Exercise requirements:
Please, starting at the line that contains "Instruction: Open the", reproduce every line exactly until the records run out, skipping all pictures.

%%

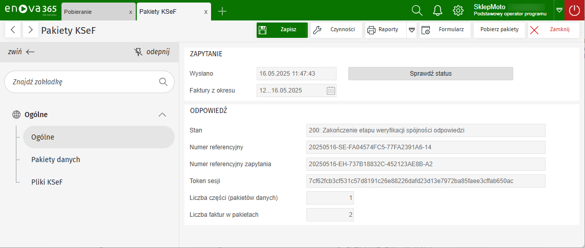Image resolution: width=585 pixels, height=248 pixels.
Task: Close the Pobieranie tab with x
Action: tap(131, 12)
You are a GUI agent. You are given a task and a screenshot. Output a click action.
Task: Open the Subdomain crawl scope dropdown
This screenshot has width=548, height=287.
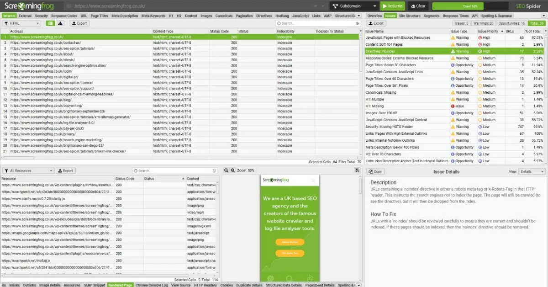click(355, 6)
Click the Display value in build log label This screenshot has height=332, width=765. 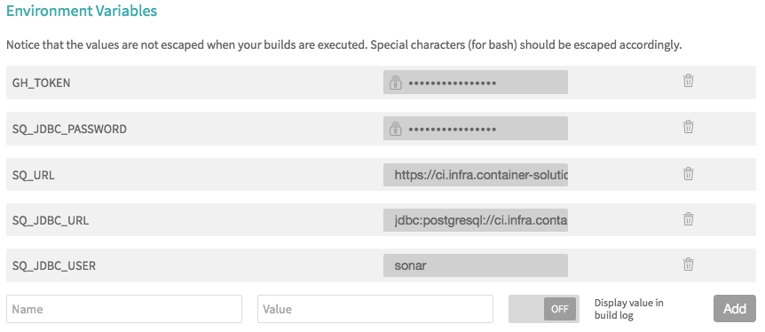629,309
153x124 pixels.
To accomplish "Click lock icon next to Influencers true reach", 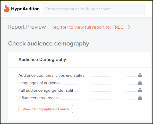I will click(140, 98).

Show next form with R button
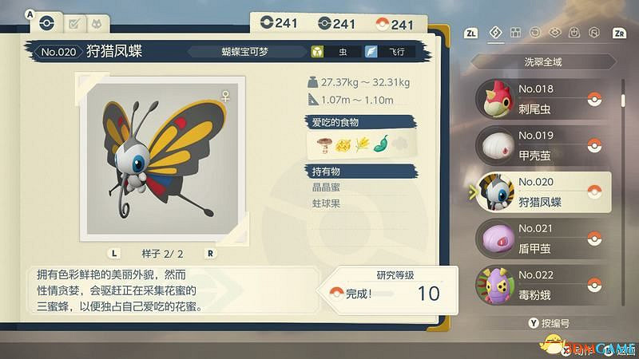pos(210,253)
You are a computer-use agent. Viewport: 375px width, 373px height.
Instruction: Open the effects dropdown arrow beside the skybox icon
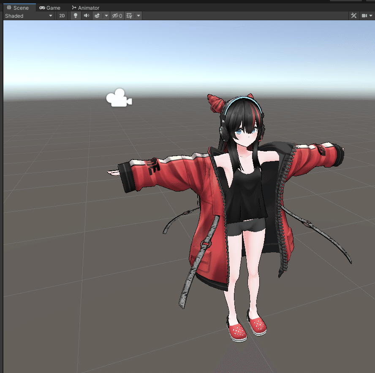point(106,16)
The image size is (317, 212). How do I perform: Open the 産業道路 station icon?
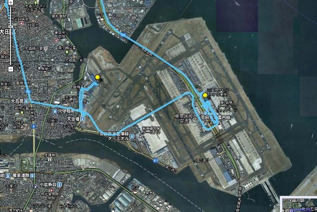click(33, 175)
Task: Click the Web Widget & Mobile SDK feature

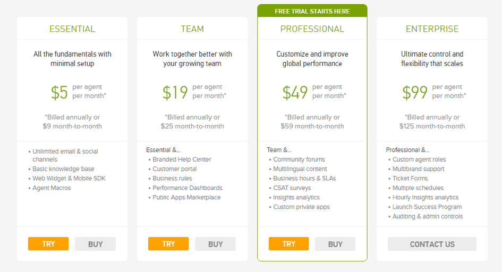Action: (69, 178)
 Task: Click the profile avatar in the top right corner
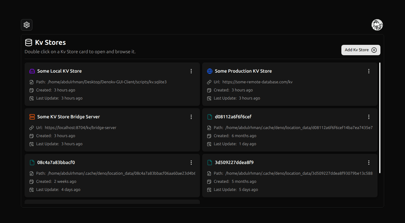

%%

Task answer:
Instruction: Open the effects dropdown arrow beside the skybox icon
point(106,16)
The image size is (317, 212). How do I perform: Open the 産業道路 station icon?
click(33, 175)
Task: Click the Web Widget & Mobile SDK feature

Action: (69, 178)
 Task: Click the profile avatar in the top right corner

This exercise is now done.